Sāṅkhya significa letteralmente “enumerazione” e il termine allude a una delle caratteristiche della scuola, ossia l'enumerazione di 25 principi (tattva). Di questi, i primi due sono
1) puruṣa, o “spirito”, la pura coscienza
2) mūlaprakṛti, la natura primordiale
Solo questi due primi principi esistono indipendentemente e sono per sempre separati l'uno dall'altra. I restanti 23 principi, in ordine dal più sottile al più grosso, sono evoluzioni di mūlaprakṛti. Questi sono:
3) intelletto (buddhi)
4) senso dell'io (ahaṅkāra)
5) mente come senso interno (manas)
seguono i sensi (buddhīndriya):
6) udito
7) tatto
8) vista
9) gusto
10) olfatto
seguono le facoltà di azione (karmendriya):
11) parola
12) prensione (pāṇi, letteralmente “mano”)
13) mozione (pāda, letteralmente “piede”)
14) escrezione
15) procreazione
poi, i cinque elementi sottili, oggetto dei sensi (tanmātra):
16) suono (śabda)
17) qualità tangibile (sparśa)
18) forma-colore (rūpa)
19) gusto
20) odore
infine, i cinque elementi grossi (mahābhūta):
21) spazio, etere (ākāśa)
22) vento, aria (vāyu)
23) fuoco
24) acqua
25) terra

6 prakṛti nel Sāṅkhya

Il Sāṅkhya è probabilmente il più antico fra i sistemi filosofici indiani. Elementi di Sāṅkhya si trovano già nelle Upaniṣad più antiche, e un sistema già definibile come “Sāṅkhya” è esposto nel Mahābhārata. La scuola viene poi sistematizzata successivamente (ed è a questo livello che faremo riferimento qui), ma elementi di filosofia sāṅkhya restano inoltre in gran parte dei sistemi indiani, dallo Yoga (che si basa completamente sulle Sāṅkhyakārikā) al Vedānta e alle scuole scivaite (per cui rimando alla quarta lezione).
Tornando al Sāṅkhya come sistematizzato in testi che si occupino direttamente di filosofia, abbiamo accennato a come ogni scuola assuma come proprio fondamento un testo aforistico, che poi le generazioni successive di appartenenti alla scuola commentano.
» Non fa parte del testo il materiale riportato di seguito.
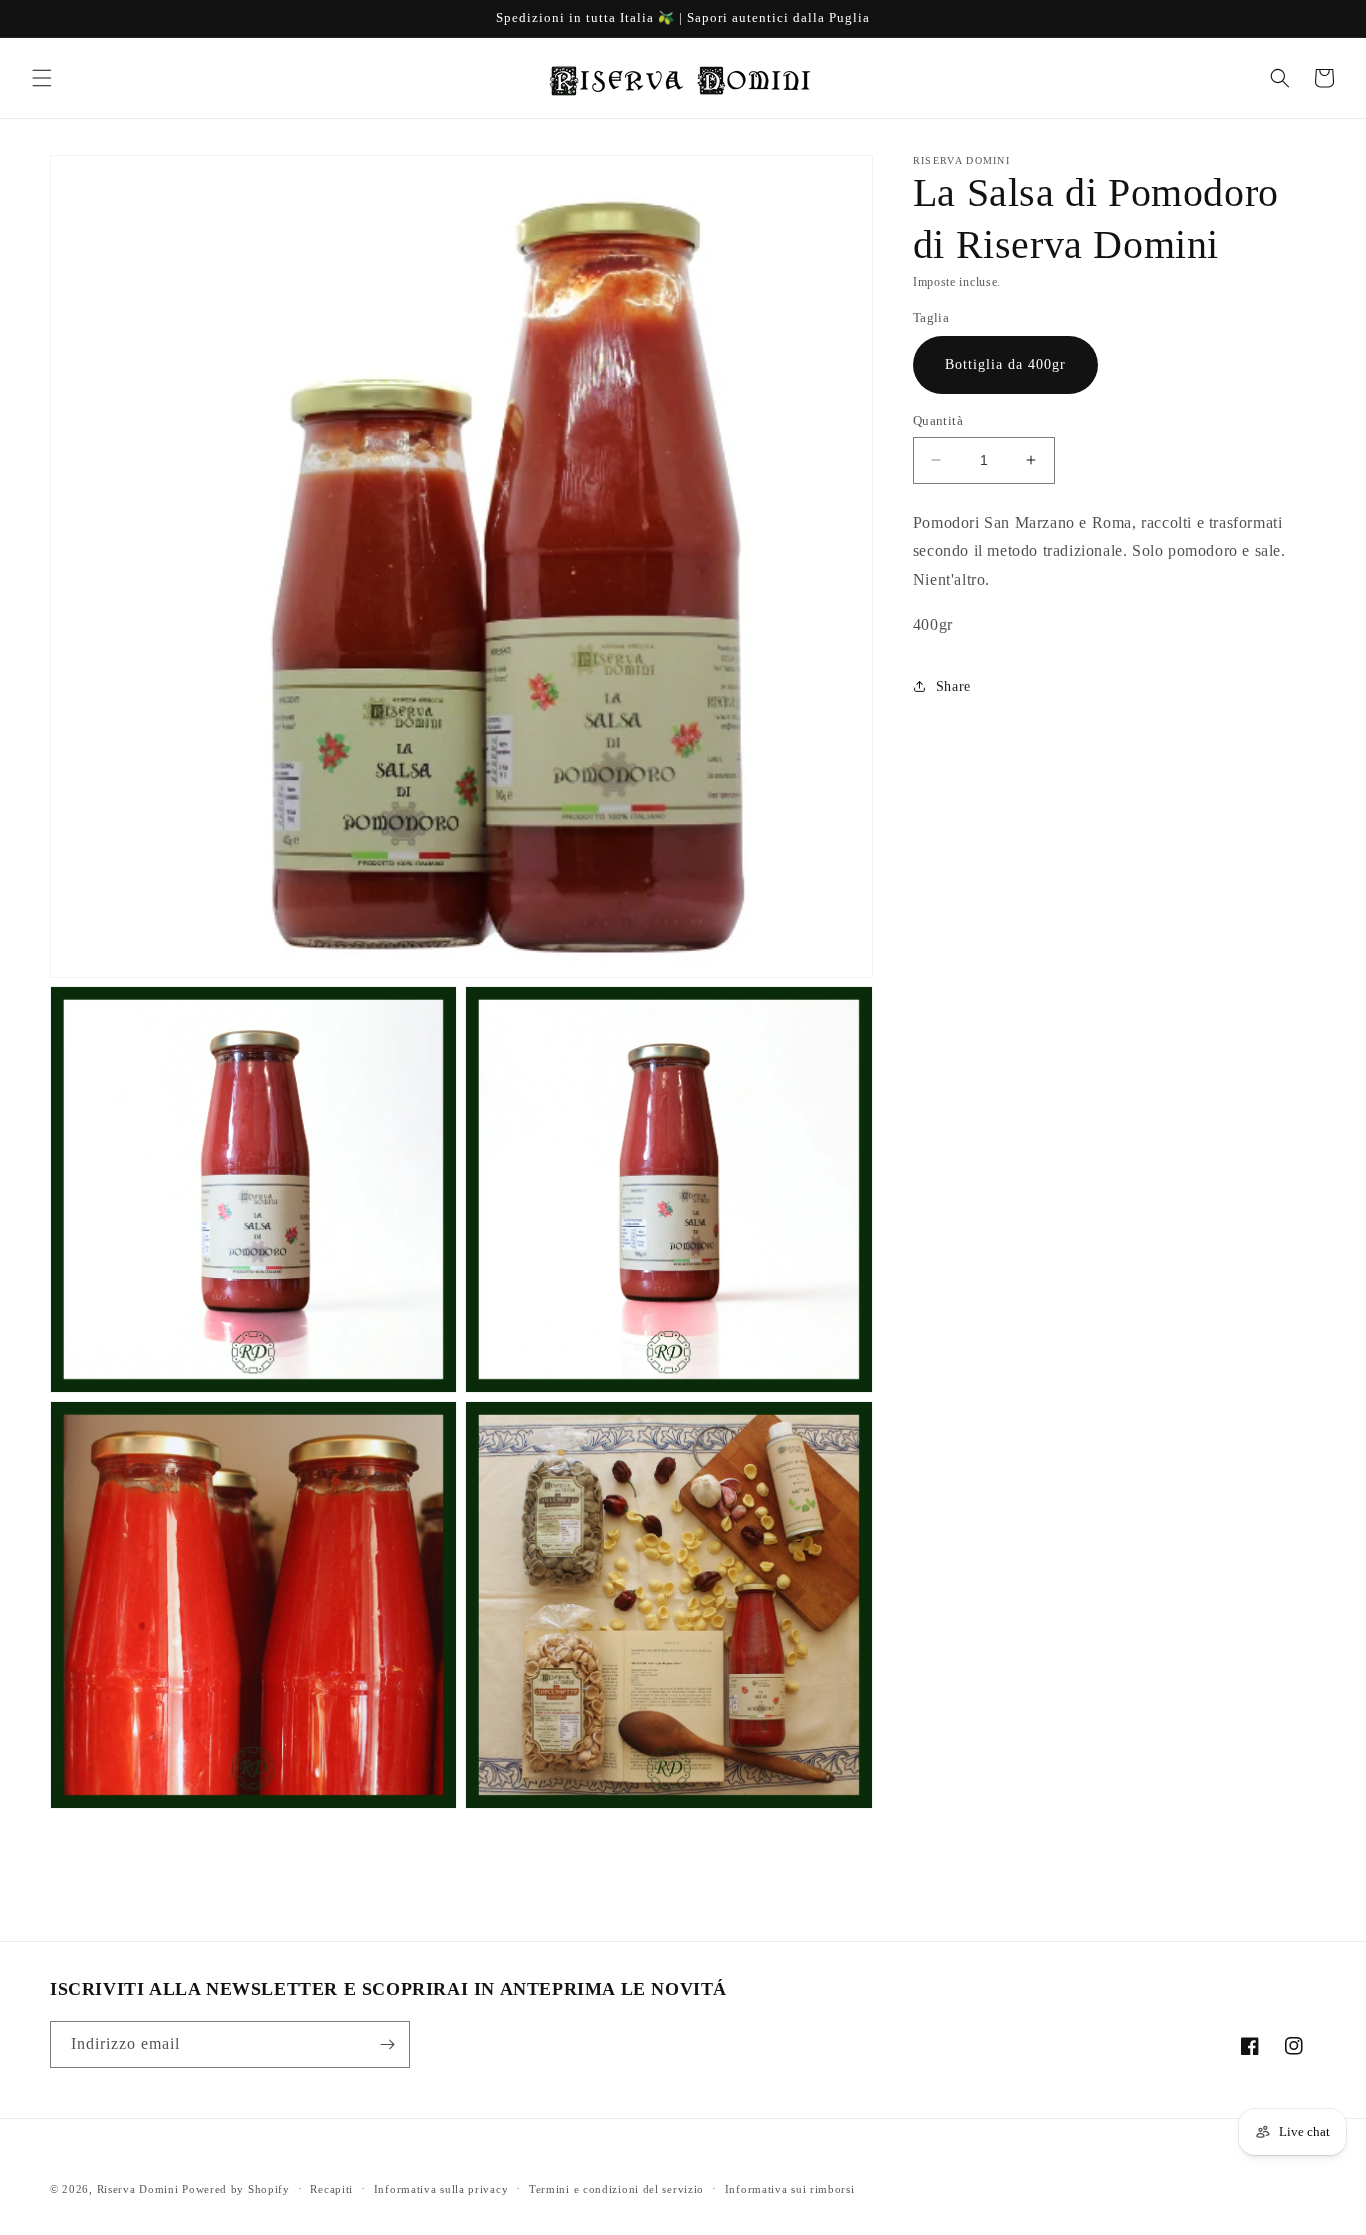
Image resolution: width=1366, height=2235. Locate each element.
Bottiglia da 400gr (1005, 364)
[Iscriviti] (387, 2044)
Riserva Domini (138, 2189)
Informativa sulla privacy (441, 2189)
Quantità (938, 420)
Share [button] (953, 686)
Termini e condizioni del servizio (616, 2189)
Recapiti (331, 2189)
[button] (42, 78)
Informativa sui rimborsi (790, 2189)
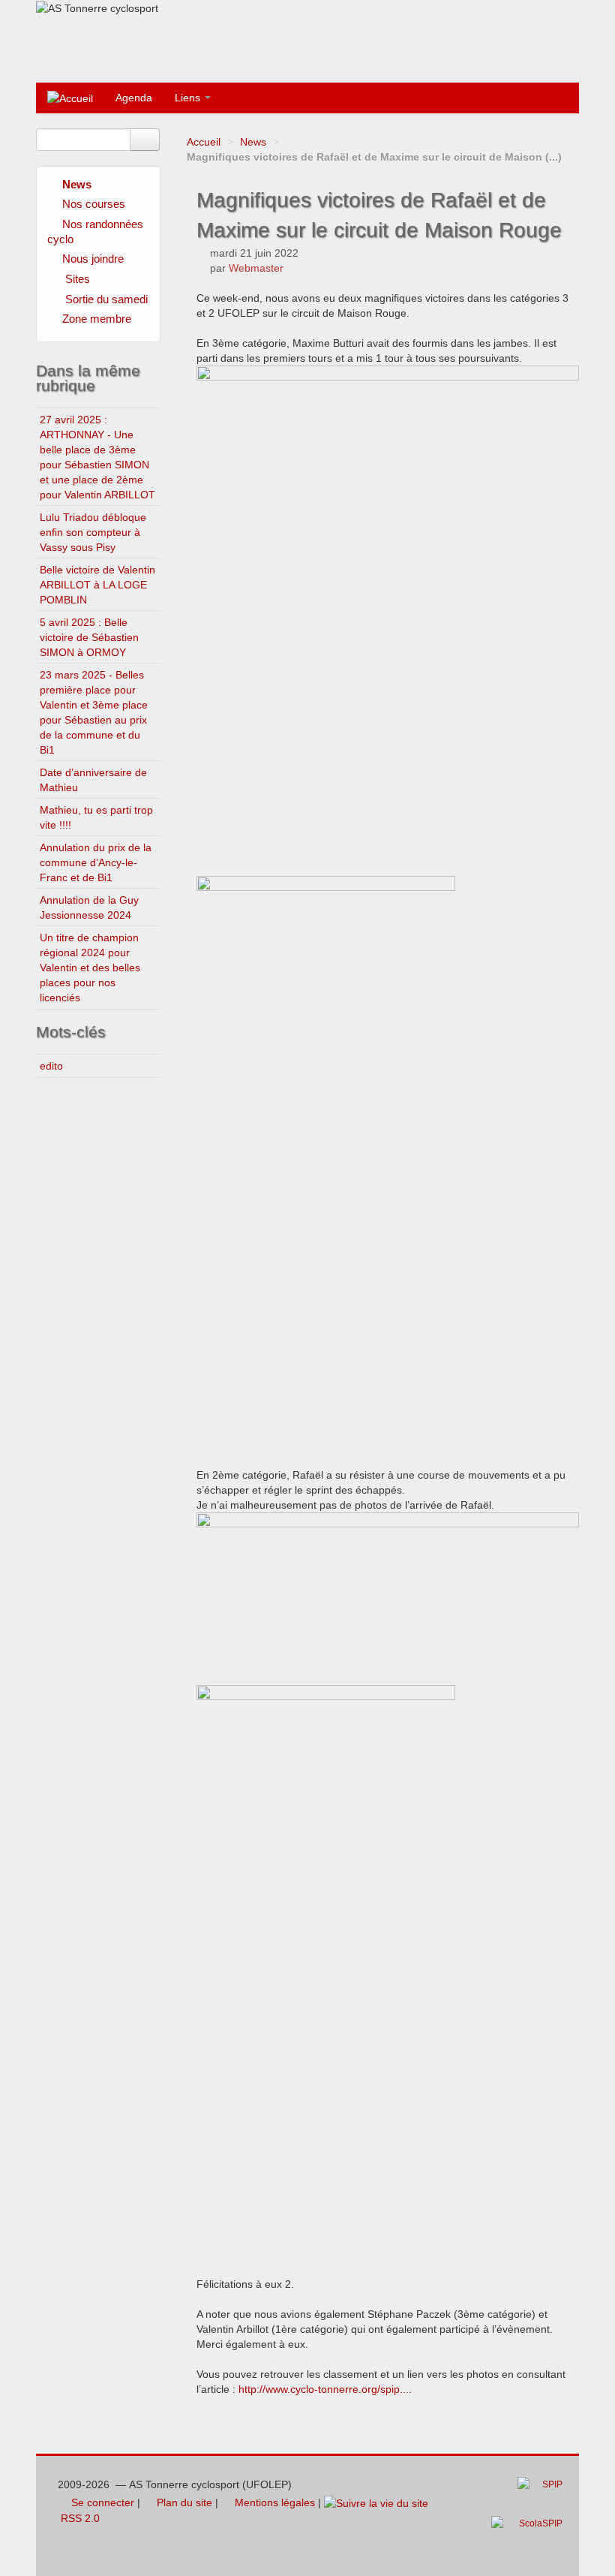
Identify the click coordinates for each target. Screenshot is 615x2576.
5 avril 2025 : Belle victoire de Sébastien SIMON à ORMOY (89, 637)
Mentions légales (273, 2502)
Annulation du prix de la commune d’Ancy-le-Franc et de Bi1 (96, 862)
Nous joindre (93, 258)
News (253, 142)
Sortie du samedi (106, 299)
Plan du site (183, 2502)
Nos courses (93, 203)
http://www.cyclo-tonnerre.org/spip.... (325, 2389)
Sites (77, 278)
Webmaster (256, 268)
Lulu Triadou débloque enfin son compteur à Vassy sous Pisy (93, 532)
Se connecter (101, 2502)
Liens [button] (189, 98)
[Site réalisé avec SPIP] (545, 2495)
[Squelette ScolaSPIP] (531, 2534)
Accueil (203, 142)
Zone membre (96, 318)
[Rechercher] (145, 139)
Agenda (134, 98)
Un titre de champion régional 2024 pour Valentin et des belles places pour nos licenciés (90, 967)
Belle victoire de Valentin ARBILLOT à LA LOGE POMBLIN (97, 585)
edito (51, 1066)
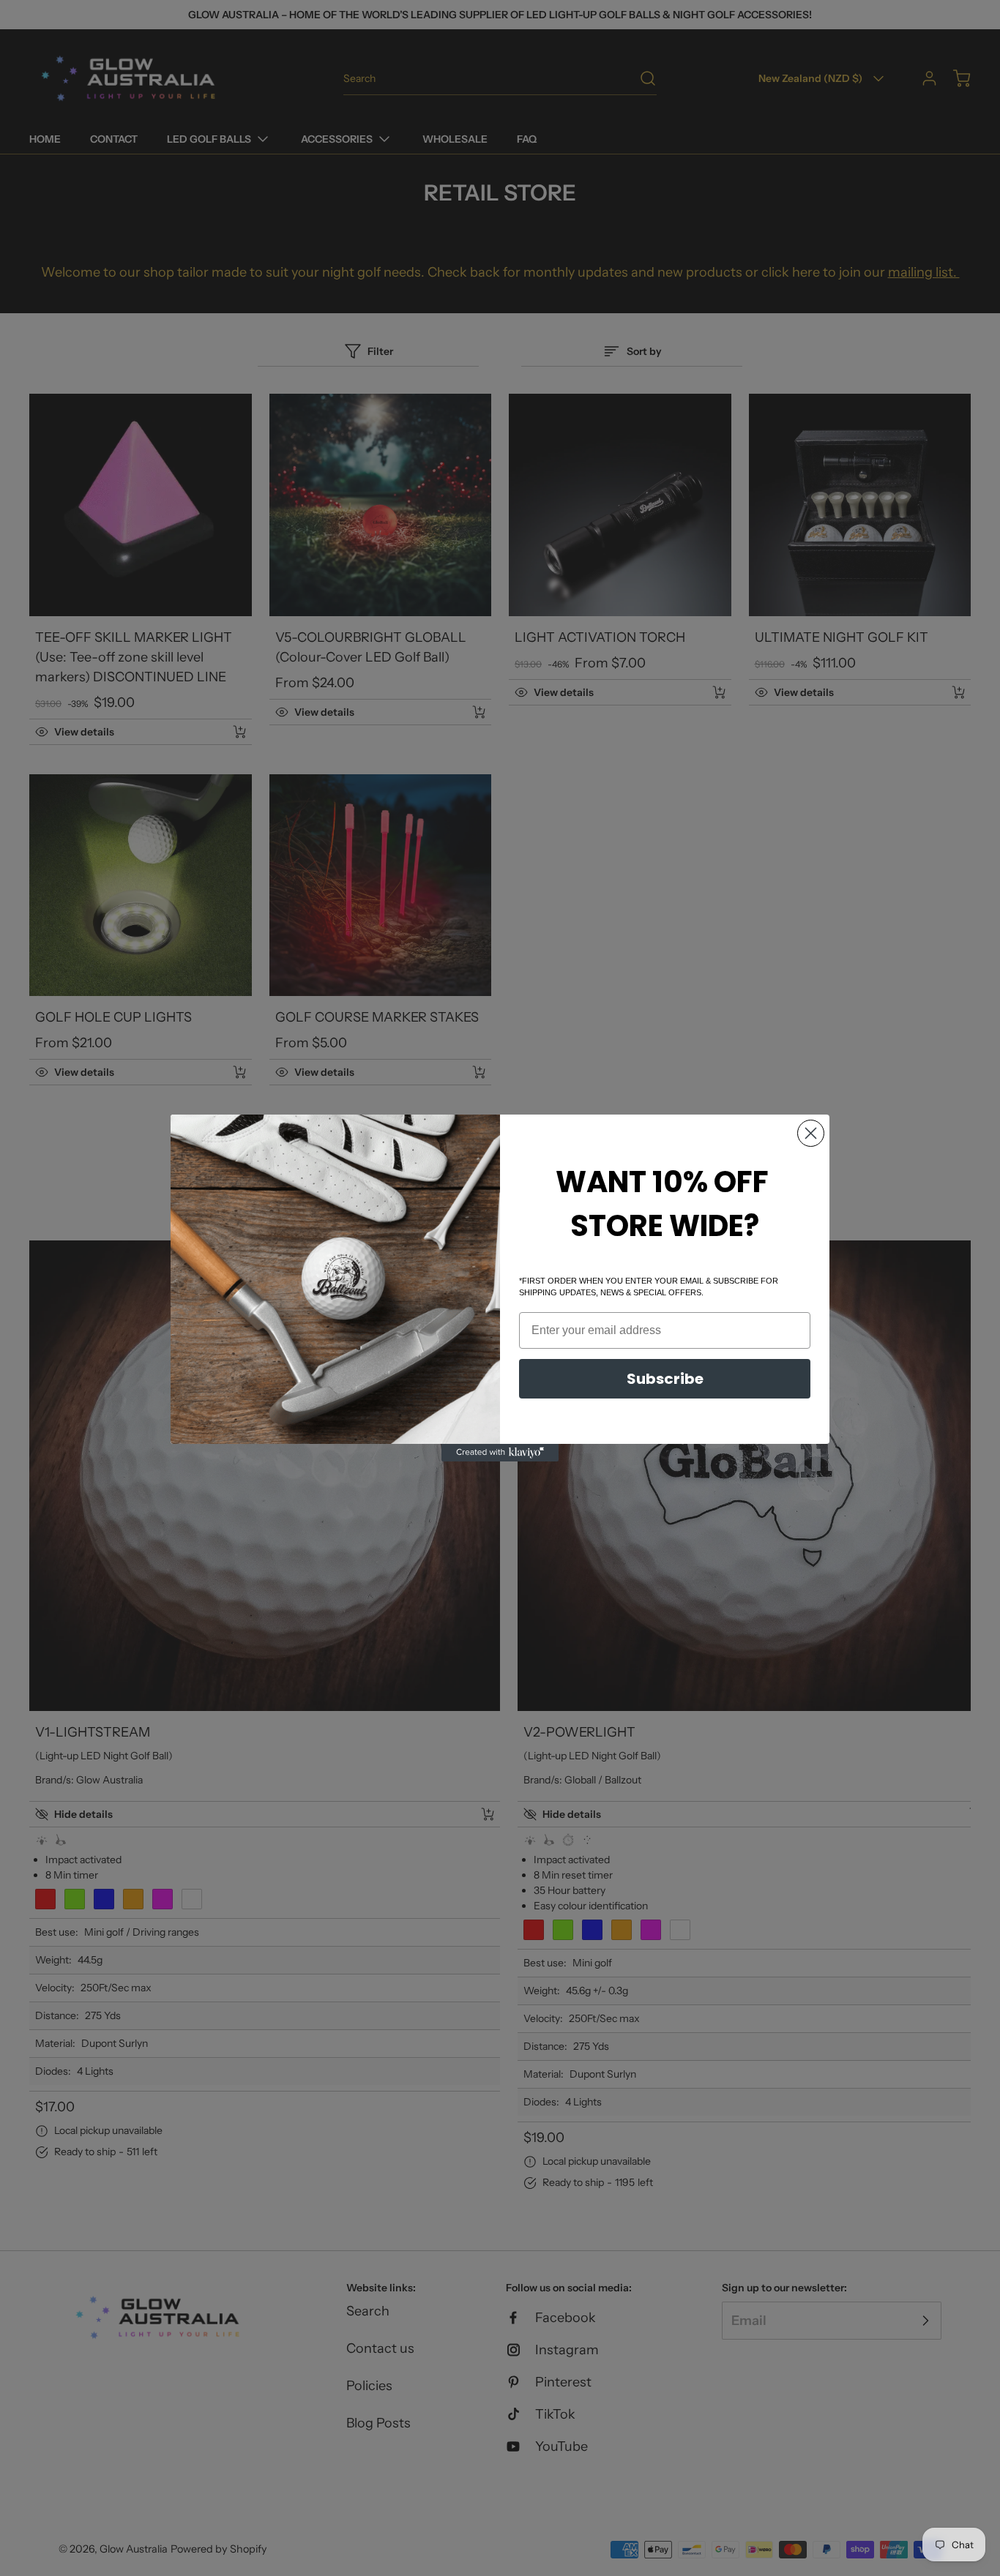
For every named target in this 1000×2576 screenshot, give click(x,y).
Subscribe (665, 1378)
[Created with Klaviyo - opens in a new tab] (500, 1452)
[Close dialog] (811, 1133)
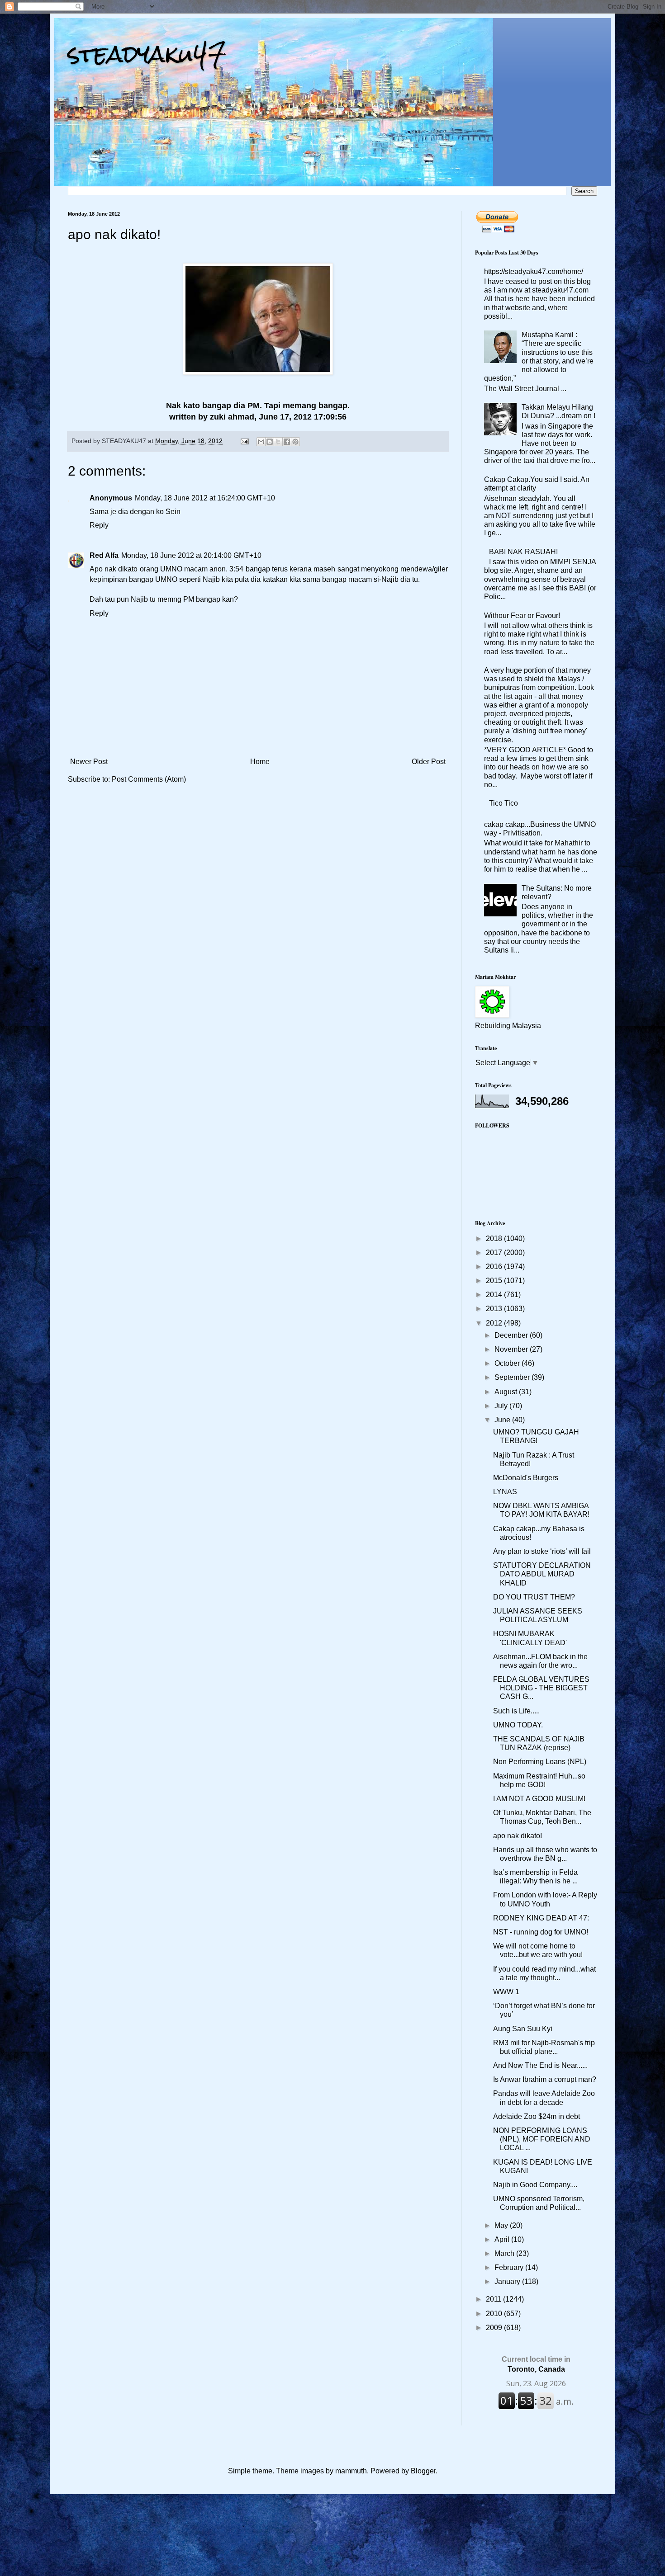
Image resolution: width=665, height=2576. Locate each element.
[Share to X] (278, 441)
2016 (495, 1266)
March (505, 2253)
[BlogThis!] (269, 441)
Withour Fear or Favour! (522, 615)
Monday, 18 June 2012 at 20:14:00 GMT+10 (191, 555)
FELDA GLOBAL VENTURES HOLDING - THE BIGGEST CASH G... (541, 1687)
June (503, 1420)
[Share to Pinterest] (295, 441)
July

Il testo base del Sāṅkhya si chiama Sāṅkhyakārikā (“Le Strofe del Sāṅkhya”, di Īśvarakṛṣṇa, d'ora in poi SK) e il suo principale commento, la Yuktidīpikā (“La lampada del ragionamento”, di Rajana Gopalaka)contiene in sé sia il livello vārttika (commenti in frasi brevissime e sintetiche, quasi aforismi essi stessi e non sempre di facile comprensione) sia quello bhāṣya (commento esteso).
Anche all'interno del Sāṅkhya esistono varie correnti, quanto segue verrà esposto a partire dal punto di vista delle Sāṅkhyakārikā, così come interpretate dalla Yuktidīpikā. Il doppio riferimento è necessario perché gli aforismi fondanti delle varie scuole sono spesso estremamente oscuri senza un commento che ne orienta quindi decisamente l'interpretazione.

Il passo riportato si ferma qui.